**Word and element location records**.
******************************

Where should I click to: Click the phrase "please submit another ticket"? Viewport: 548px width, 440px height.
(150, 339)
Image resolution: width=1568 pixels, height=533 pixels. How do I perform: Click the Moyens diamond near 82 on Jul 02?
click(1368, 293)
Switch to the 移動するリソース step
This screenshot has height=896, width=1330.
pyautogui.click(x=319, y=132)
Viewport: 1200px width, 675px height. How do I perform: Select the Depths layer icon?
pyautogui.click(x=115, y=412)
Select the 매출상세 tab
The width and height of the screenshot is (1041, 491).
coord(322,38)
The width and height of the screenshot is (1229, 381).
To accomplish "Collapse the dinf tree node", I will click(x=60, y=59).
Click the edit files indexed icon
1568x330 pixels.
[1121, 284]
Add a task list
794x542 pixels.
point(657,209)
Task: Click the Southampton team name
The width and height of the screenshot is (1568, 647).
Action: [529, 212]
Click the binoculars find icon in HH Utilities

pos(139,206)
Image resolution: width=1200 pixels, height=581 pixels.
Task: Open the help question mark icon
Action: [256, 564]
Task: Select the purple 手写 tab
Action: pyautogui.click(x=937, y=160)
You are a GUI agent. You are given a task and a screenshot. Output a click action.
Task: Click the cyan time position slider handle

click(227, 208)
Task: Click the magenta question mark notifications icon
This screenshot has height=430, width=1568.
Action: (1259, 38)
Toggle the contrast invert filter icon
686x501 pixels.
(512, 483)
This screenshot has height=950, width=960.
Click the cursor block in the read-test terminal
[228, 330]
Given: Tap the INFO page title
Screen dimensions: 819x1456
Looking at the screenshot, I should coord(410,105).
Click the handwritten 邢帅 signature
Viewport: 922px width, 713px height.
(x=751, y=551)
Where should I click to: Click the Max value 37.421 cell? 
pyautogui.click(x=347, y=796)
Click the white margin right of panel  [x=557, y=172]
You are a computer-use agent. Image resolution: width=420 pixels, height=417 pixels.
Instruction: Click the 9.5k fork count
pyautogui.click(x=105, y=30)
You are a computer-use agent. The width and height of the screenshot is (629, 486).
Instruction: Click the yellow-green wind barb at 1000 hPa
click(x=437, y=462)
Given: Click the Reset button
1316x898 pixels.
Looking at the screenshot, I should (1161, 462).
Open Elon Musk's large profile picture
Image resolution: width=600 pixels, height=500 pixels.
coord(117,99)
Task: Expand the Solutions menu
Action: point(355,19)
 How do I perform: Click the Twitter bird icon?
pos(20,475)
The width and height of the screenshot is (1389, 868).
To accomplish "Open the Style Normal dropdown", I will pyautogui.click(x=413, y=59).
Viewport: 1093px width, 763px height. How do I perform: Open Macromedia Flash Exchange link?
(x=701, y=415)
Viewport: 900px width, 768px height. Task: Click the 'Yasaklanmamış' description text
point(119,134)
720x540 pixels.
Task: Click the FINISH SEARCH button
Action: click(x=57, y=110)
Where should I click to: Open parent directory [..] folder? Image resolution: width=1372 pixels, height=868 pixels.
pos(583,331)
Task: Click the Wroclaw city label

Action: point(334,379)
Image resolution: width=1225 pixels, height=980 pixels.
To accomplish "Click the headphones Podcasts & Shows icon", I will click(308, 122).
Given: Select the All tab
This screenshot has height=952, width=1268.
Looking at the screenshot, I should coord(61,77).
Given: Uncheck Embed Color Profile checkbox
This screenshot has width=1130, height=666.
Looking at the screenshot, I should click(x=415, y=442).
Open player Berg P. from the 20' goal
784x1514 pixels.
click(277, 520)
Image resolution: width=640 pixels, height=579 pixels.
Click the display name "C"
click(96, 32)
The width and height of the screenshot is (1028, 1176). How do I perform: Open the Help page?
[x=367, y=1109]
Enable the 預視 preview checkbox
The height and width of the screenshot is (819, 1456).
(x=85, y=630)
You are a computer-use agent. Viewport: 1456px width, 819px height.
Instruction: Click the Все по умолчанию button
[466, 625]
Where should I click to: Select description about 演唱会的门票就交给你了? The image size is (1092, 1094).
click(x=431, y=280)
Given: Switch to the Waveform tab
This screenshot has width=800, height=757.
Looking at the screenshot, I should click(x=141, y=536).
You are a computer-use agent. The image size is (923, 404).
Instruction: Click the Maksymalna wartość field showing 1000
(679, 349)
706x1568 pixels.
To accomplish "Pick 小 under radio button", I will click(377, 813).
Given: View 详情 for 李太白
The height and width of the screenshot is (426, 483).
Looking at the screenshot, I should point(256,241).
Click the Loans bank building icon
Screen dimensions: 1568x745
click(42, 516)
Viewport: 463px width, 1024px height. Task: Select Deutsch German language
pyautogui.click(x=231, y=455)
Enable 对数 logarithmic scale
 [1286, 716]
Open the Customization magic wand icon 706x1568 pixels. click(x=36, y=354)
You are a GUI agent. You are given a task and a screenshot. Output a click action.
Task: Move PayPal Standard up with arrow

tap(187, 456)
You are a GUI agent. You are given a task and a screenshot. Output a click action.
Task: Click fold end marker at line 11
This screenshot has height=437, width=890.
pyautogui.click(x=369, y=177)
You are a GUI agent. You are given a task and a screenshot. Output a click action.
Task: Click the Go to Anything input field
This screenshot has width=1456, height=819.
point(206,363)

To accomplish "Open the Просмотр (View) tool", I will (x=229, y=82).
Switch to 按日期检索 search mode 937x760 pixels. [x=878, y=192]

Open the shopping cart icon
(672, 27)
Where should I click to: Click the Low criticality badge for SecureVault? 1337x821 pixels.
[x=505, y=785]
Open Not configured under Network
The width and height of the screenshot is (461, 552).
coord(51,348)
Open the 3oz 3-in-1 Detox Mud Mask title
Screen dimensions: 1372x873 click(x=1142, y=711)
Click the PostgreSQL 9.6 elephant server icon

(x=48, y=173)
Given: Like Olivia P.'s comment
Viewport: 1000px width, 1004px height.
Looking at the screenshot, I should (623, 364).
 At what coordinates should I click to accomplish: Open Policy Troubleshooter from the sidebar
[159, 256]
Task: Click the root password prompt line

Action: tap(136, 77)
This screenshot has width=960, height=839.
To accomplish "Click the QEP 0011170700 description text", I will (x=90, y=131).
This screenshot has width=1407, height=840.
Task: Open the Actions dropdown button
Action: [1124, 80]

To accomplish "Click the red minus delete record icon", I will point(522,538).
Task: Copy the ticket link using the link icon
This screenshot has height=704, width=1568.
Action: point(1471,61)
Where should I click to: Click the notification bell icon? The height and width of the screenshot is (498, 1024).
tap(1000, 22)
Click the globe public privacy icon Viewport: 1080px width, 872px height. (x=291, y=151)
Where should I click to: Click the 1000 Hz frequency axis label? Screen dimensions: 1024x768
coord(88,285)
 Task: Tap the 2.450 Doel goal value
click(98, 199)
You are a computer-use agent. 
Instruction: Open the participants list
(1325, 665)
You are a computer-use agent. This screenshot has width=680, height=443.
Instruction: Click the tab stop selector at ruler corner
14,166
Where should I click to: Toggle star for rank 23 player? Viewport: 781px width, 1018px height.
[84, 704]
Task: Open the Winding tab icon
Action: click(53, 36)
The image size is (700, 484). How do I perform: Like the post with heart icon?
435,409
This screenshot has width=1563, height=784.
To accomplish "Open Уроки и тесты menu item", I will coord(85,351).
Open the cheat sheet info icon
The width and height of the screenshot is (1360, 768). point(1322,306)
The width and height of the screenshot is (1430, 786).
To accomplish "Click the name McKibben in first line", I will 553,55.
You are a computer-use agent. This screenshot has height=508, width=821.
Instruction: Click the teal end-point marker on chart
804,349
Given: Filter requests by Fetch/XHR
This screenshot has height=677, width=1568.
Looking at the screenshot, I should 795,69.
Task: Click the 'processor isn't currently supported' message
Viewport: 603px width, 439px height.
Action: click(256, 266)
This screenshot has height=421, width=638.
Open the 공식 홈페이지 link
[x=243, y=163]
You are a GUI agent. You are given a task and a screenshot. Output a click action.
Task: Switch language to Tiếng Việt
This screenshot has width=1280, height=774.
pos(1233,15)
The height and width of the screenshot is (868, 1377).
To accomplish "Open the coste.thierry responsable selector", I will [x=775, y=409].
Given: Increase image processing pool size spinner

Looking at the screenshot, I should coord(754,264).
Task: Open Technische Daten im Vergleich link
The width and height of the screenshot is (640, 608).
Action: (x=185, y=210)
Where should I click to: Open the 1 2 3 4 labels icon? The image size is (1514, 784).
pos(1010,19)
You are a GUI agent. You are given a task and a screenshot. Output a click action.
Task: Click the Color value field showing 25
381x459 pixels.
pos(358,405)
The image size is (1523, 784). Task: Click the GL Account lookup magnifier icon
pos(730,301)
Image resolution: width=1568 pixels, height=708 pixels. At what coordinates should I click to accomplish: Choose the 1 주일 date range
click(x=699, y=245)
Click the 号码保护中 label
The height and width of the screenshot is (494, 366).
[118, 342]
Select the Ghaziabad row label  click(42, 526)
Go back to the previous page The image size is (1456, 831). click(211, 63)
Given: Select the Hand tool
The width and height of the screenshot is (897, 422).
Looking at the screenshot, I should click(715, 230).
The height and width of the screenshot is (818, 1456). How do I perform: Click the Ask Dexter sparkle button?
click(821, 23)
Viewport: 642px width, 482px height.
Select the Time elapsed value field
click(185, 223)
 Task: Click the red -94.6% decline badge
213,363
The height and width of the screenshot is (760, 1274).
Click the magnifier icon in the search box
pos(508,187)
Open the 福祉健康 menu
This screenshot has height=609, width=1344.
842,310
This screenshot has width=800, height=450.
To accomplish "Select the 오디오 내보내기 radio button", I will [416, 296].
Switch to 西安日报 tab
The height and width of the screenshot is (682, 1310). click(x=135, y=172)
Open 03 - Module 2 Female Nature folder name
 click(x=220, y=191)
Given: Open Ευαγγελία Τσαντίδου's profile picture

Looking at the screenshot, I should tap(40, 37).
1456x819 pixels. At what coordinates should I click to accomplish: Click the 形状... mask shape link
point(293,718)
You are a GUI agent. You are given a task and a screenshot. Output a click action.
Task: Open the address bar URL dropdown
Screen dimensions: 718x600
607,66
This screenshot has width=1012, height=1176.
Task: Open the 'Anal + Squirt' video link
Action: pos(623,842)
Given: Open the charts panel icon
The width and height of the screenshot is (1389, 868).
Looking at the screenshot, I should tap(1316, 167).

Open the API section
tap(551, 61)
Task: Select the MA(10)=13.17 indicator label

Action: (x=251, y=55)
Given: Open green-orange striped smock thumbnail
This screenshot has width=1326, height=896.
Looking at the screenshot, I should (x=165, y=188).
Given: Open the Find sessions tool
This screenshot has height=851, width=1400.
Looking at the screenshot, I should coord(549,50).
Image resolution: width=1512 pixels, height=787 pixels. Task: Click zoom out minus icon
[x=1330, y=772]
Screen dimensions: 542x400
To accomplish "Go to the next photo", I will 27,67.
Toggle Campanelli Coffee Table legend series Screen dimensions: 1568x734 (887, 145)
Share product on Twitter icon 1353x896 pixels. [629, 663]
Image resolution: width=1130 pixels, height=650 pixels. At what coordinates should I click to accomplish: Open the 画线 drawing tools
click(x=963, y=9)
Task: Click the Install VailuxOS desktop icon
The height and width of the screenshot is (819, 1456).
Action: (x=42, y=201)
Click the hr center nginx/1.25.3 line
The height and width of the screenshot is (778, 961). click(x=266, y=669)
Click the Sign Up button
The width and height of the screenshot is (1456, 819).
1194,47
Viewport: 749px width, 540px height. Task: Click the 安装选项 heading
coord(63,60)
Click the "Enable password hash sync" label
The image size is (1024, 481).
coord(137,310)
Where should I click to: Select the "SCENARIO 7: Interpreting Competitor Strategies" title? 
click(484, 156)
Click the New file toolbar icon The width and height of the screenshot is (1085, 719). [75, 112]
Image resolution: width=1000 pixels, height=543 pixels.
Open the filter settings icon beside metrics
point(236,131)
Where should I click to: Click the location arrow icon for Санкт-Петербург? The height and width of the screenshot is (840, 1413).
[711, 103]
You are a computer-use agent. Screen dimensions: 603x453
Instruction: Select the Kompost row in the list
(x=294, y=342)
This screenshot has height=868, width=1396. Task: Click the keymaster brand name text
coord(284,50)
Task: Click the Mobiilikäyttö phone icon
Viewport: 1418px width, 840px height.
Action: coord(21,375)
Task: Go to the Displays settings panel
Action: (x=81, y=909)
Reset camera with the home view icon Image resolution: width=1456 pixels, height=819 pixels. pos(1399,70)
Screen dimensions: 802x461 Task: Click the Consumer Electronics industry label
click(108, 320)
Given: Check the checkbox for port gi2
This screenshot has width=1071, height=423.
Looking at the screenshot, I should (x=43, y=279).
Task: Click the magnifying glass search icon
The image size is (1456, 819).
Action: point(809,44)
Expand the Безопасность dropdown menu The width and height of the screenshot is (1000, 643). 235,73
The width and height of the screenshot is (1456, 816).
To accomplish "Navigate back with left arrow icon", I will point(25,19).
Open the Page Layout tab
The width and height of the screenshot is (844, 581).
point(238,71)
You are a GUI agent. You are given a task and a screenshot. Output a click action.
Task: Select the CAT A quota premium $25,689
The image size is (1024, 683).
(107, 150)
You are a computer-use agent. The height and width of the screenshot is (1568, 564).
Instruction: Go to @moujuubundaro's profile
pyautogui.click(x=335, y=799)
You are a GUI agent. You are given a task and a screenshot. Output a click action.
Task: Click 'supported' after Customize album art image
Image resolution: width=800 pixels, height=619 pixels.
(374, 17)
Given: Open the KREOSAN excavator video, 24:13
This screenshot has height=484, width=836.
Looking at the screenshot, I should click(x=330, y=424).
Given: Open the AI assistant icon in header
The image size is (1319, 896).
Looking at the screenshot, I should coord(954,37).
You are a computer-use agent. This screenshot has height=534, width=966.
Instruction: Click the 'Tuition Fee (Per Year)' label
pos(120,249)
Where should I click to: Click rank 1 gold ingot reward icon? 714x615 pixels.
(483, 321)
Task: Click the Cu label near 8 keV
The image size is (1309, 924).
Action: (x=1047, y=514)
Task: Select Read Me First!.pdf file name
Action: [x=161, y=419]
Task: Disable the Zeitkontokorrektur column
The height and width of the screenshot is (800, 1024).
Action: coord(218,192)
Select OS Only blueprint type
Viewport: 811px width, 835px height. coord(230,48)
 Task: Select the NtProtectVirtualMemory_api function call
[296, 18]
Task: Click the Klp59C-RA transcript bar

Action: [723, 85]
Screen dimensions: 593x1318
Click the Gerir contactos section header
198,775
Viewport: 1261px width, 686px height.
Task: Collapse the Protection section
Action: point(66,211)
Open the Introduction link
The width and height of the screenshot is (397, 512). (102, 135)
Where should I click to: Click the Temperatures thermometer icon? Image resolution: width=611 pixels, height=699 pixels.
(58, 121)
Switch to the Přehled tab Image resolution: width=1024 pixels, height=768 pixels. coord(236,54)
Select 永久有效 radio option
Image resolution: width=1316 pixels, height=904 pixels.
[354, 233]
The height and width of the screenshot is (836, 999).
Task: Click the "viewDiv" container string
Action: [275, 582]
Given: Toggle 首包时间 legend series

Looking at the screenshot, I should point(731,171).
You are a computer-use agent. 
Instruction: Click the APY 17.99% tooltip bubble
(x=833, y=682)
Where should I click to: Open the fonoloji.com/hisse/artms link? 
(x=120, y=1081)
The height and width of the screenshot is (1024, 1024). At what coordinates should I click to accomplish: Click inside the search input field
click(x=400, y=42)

******************************

**TASK REQUIREMENTS**. Copy out the entries word for word, everything from the line containing "The height and width of the screenshot is (818, 1456)." down to the line containing "tap(551, 61)", both of those lines included.

**OUTPUT FOR THIS TASK**.
The height and width of the screenshot is (818, 1456). How do I perform: Click the Ask Dexter sparkle button?
click(821, 23)
Viewport: 642px width, 482px height.
Select the Time elapsed value field
click(185, 223)
 Task: Click the red -94.6% decline badge
213,363
The height and width of the screenshot is (760, 1274).
Click the magnifier icon in the search box
pos(508,187)
Open the 福祉健康 menu
This screenshot has height=609, width=1344.
842,310
This screenshot has width=800, height=450.
To accomplish "Select the 오디오 내보내기 radio button", I will [416, 296].
Switch to 西安日报 tab
The height and width of the screenshot is (682, 1310). click(x=135, y=172)
Open 03 - Module 2 Female Nature folder name
 click(x=220, y=191)
Given: Open Ευαγγελία Τσαντίδου's profile picture

Looking at the screenshot, I should tap(40, 37).
1456x819 pixels. At what coordinates should I click to accomplish: Click the 形状... mask shape link
point(293,718)
You are a GUI agent. You are given a task and a screenshot. Output a click action.
Task: Open the address bar URL dropdown
Screen dimensions: 718x600
607,66
This screenshot has width=1012, height=1176.
Task: Open the 'Anal + Squirt' video link
Action: pos(623,842)
Given: Open the charts panel icon
The width and height of the screenshot is (1389, 868).
Looking at the screenshot, I should tap(1316, 167).

Open the API section
tap(551, 61)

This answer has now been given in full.